Mendengar ucapan Hadijah, hati A menjadi gempita. Girangnya bukan main. Hadijah telah kembali. Ia bangun berdiri. Ia berjalan mondar-mandir di kamar itu. Ia keluar dari kamar itu menuju kamar yang lain. Ia mondar-mandir terus dibawa oleh perasaannya. Anak-anak dan perempuan bisu mengikuti dia dengan mata mereka yang bertanya-tanya. Ia seolah-olah berada di rumahnya sendiri. Kemudian ia menemui lagi Hadijah yang lagi terduduk bersandar ke terali beralaskan bantal. Ia kemudian sadar bahwa rumah ini bukan rumahnya. Hadijah bukan istrinya.
“Semenjak detik pertama aku melihat anak-anakmu,” katanya kepada Hadijah, “aku telah memikirkan nasib mereka. Tetapi bagaimana caranya sekarang!” A melontarkan sebuah pertanyaan yang menggetarkan hati Hadijah.
“Kapan kau pulang ke Jakarta?” tanya Hadijah.
“Sedikit hari lagi.”
“Bawalah satu. Jangan lupa. Caranya hanyalah demikian. Aku membagi-bagikan pada orang yang bisa memberi mereka makan, kemudian mendidik mereka.”
“Dan bagaimana dengan kau?” tanya A.
“Soal aku adalah soal tahap usaha yang berikut,”’ kata Hadijah. “Bukankah aku sudah selesai diperiksa? Aku termasuk kategori D. Aku dikembalikan kepada masyarakat dan selanjutnya aku menjadi tanggung jawab masyarakat.” Hadijah berbicara agak cepat.
“Semangat pidatomu belum hilang, Hadijah!” suara A lambat-lambat tetapi keras. “Kita bicara hal yang konkrit saja sekarang. Sekarang aku tanya: Bagaimana dengan sanak familimu di kampung?”
“Banyak yang sudah diajak K masuk PKI. Aku tidak bisa mengharapkan mereka lagi. Entah bagaimana nasib mereka di kampung.”
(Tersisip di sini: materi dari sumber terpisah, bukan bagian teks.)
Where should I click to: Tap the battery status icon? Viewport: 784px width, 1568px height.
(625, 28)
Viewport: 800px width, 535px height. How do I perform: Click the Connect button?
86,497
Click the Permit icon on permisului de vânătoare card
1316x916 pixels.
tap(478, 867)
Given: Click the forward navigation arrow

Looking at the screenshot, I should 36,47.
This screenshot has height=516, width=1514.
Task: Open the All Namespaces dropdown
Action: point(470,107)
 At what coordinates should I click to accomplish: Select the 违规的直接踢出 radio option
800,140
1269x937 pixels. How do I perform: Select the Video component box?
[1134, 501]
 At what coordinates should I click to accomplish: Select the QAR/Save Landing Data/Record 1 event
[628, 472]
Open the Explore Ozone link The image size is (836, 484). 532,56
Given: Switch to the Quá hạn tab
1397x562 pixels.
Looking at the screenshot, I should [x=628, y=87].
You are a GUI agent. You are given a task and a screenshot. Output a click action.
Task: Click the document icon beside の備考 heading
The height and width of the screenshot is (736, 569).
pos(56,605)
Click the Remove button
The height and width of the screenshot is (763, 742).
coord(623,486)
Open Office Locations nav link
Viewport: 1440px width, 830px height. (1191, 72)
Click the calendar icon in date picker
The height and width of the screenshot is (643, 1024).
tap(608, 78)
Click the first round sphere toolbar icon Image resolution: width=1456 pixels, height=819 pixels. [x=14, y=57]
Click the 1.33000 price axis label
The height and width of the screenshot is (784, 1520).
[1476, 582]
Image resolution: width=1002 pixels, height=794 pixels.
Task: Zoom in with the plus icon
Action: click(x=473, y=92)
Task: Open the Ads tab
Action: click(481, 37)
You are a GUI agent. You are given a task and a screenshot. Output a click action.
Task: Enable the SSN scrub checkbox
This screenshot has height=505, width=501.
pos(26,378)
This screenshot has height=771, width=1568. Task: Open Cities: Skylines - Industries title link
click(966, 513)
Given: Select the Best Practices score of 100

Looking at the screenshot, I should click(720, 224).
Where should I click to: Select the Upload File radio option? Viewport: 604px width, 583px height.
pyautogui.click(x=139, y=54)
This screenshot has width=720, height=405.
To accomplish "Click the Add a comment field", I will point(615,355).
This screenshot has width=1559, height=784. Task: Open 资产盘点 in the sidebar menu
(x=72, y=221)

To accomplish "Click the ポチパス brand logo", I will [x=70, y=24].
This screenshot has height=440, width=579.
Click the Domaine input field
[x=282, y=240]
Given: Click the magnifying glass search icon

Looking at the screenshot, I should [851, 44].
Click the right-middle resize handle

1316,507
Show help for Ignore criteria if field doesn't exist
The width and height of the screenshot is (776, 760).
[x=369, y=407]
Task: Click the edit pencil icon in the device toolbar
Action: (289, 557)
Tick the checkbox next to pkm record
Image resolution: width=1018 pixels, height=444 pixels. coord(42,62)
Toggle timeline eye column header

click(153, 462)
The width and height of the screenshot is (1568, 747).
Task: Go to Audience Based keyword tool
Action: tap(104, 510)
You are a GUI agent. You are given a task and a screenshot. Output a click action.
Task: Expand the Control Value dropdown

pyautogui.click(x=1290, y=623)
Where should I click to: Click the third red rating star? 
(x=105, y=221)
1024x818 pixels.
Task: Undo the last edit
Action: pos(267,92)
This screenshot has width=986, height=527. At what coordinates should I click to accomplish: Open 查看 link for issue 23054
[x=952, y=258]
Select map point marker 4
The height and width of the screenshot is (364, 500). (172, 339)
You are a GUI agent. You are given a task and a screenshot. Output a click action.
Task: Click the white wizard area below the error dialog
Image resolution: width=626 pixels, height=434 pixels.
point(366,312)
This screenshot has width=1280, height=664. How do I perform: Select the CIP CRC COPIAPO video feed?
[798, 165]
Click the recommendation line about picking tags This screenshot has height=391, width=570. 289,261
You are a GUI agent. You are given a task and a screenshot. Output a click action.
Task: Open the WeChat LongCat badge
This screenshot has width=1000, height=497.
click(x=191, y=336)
Sementara itu wanita yang tua itu masuk membawa satu piring ubi rebus. Sambil senyum-senyum girang, ia menarik kursi dari sudut kamar dan meletakkan kursi itu di depan A dan Hadijah. Wanita itu memberikan isyarat, kira-kira yang dimaksud: ‘makanlah seadanya’. A mengangguk-angguk sambil menunjukan jempolnya. Wanita itu tertawa keras-keras. Anak-anak ada yang berlarian masuk kamar. Si bungsu yang sejak tadi diletakan di sisi ibunya digendong oleh orang tua itu. Hari itu pertemuan mereka dimeriahkan dengan ubi.
Sambil makan, A memikirkan kemungkinan-kemungkinan lain. Tapi ia buntu. Sehabis makan, ia minta diri. Ia pulang dengan pikiran yang sangat terhuyung. Tidak jauh dari rumah itu dilihatnya seorang penjual rokok. Dibelinya sebungkus rokok kretek untuk menyenangkan syarafnya yang tegang menghadapi korban-korban politik dalam rumah tadi.
Penjual rokok ketawa meringis padanya: “Baru selesai membalas dendam sama Gerwani, Pak?” tanya penjual rokok itu.
Mendengar pertanyaan itu, A menatap orang itu dengan mata yang ingin menghajar dia. Rupanya orang itu mengerti bahwa A marah padanya. Ringisannya yang nakal hilang seketika. “Maaf, Pak, soalnya Gerwani di kota ini begitu dilepaskan dari tahanan, terus melakukan pekerjaan yang demikian.”
Tanpa satu kata pun yang keluar dari mulut A, orang itu ditinggalkannya.